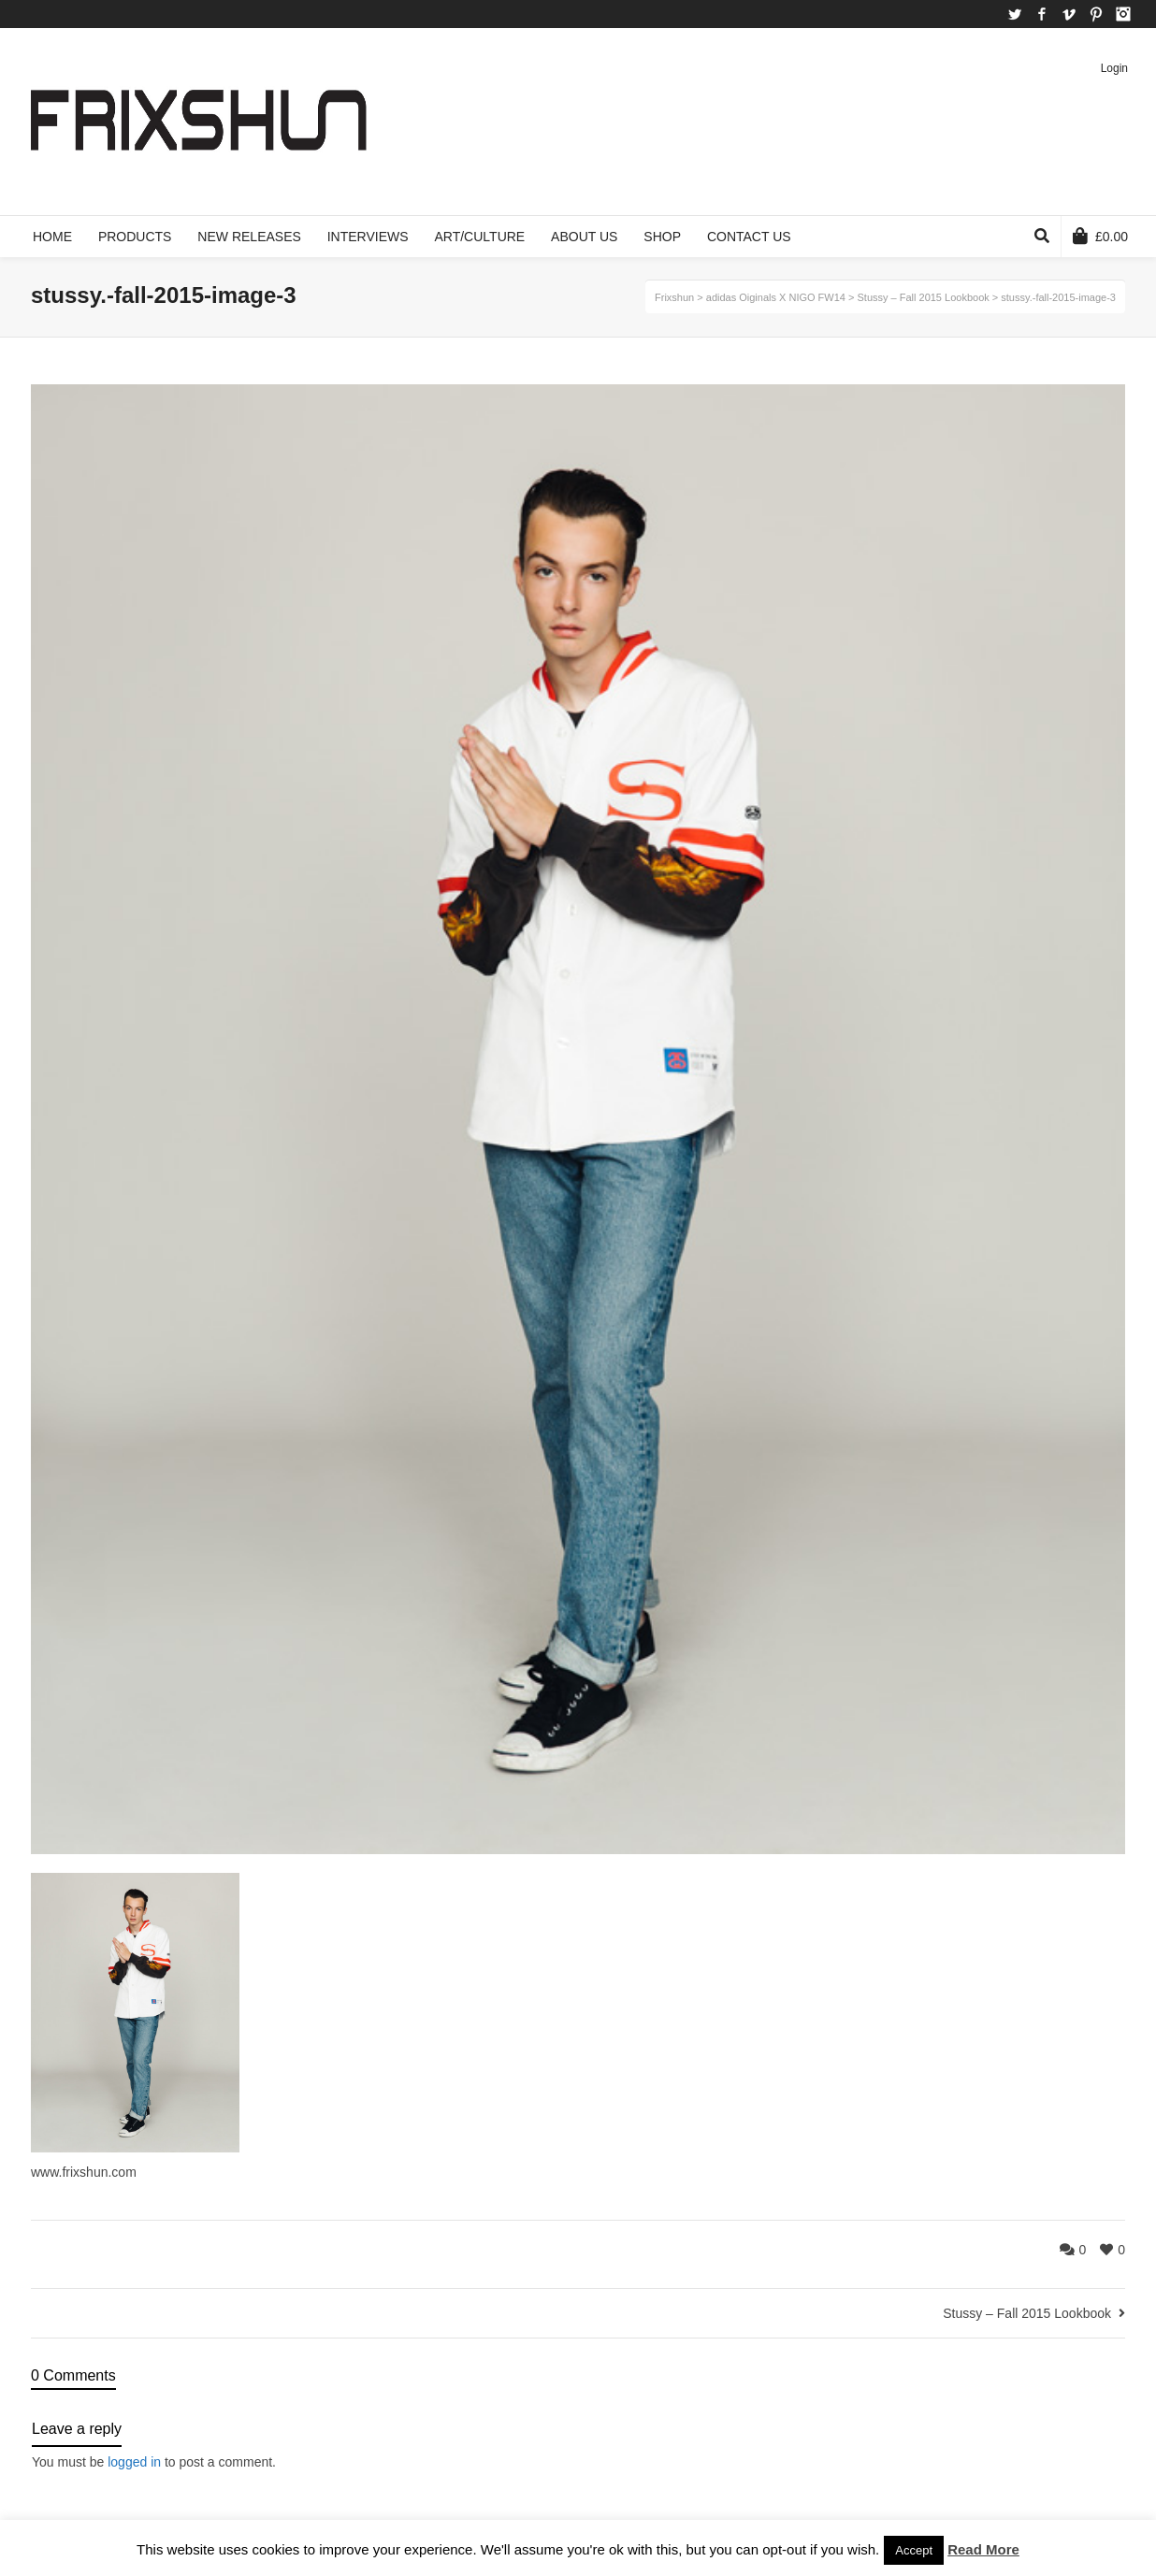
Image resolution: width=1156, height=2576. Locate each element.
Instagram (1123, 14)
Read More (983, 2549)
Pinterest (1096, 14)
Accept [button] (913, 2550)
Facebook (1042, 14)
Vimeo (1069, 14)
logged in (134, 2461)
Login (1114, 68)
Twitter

------------------------

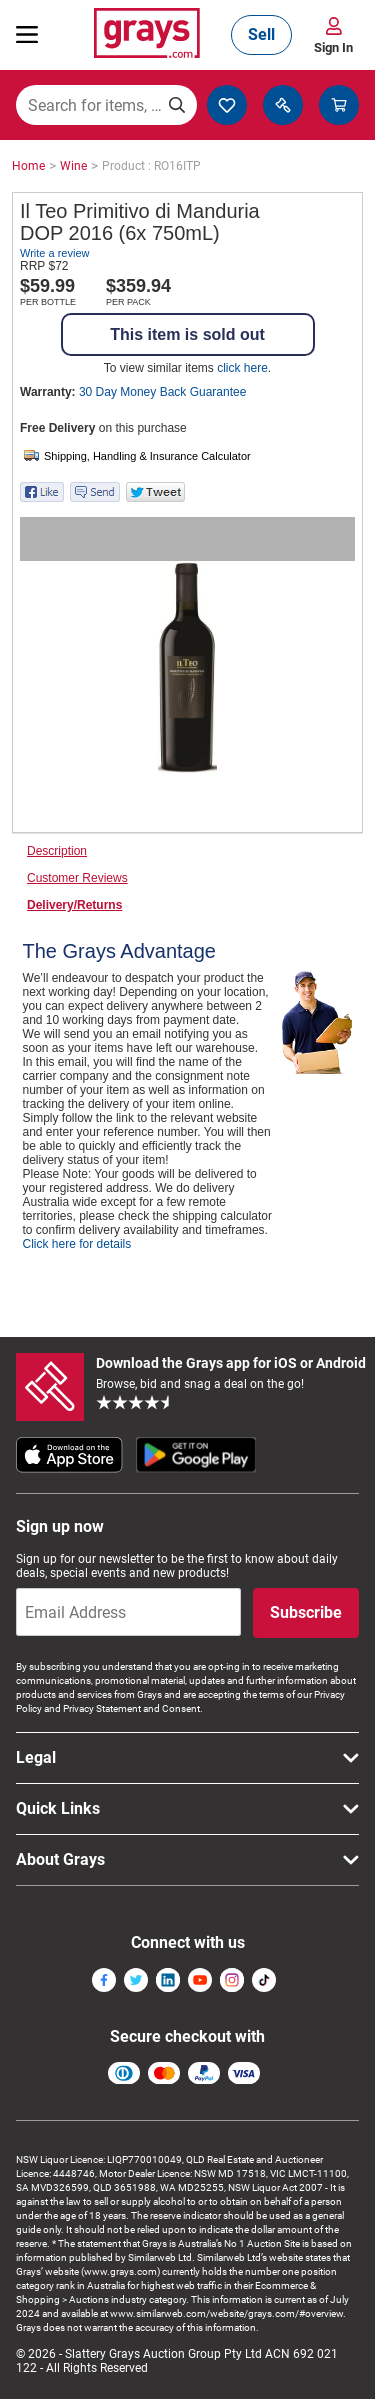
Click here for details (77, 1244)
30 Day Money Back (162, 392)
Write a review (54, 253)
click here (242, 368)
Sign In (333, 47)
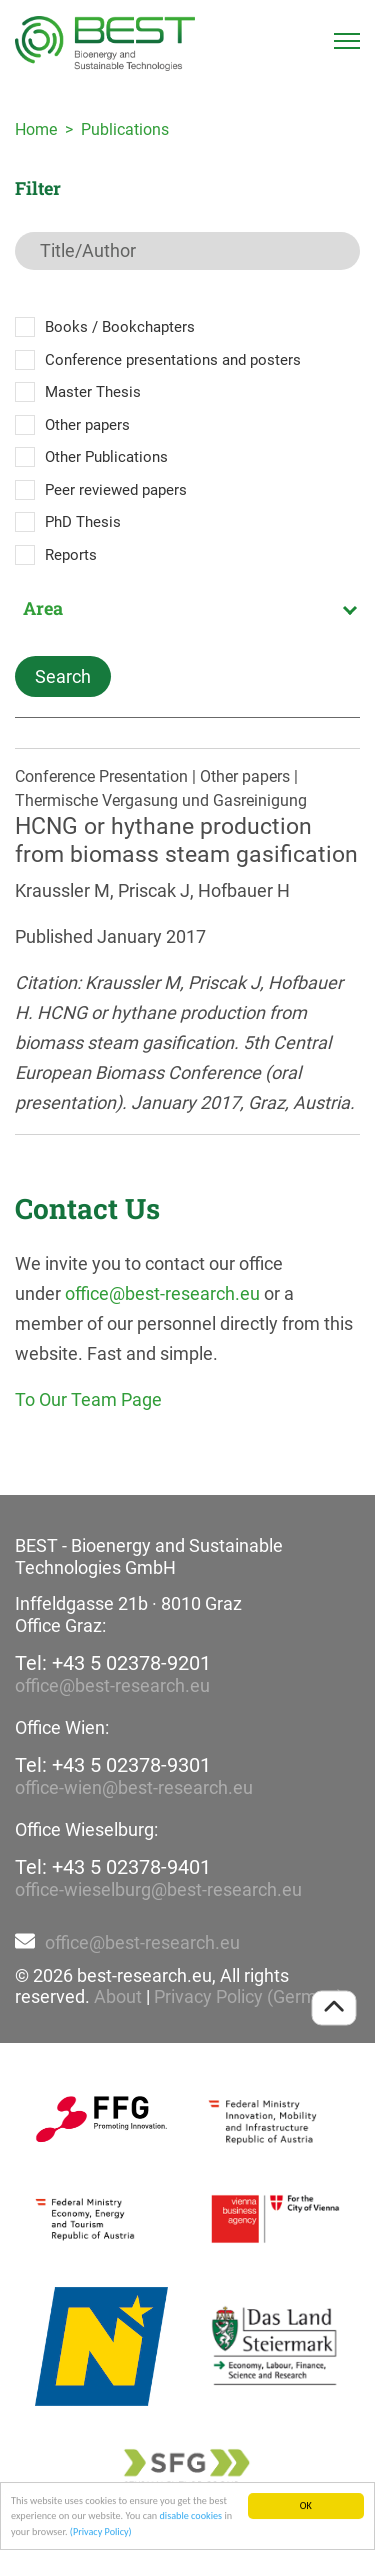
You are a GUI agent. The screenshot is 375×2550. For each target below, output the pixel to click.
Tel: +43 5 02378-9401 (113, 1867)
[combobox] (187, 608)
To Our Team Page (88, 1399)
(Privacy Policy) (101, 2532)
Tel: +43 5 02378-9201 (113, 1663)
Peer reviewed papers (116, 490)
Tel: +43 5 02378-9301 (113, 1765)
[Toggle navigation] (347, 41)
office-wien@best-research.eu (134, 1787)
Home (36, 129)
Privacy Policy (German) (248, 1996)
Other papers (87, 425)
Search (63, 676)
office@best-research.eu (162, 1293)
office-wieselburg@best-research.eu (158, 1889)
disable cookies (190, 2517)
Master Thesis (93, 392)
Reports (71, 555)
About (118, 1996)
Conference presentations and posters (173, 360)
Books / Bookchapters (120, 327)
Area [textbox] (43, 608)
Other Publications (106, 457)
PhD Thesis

------------------------

### TASK OBJECTIVE
Rewrite the rows from the one containing "Image resolution: width=1156, height=2576." through the one containing "Login (1114, 68)", inclusive, changing "Read More" to "Learn More" and leaving everything else as it stands.

### SOLVED EXERCISE
Image resolution: width=1156, height=2576. Locate each element.
Instagram (1123, 14)
Learn More (983, 2549)
Pinterest (1096, 14)
Accept [button] (913, 2550)
Facebook (1042, 14)
Vimeo (1069, 14)
logged in (134, 2461)
Login (1114, 68)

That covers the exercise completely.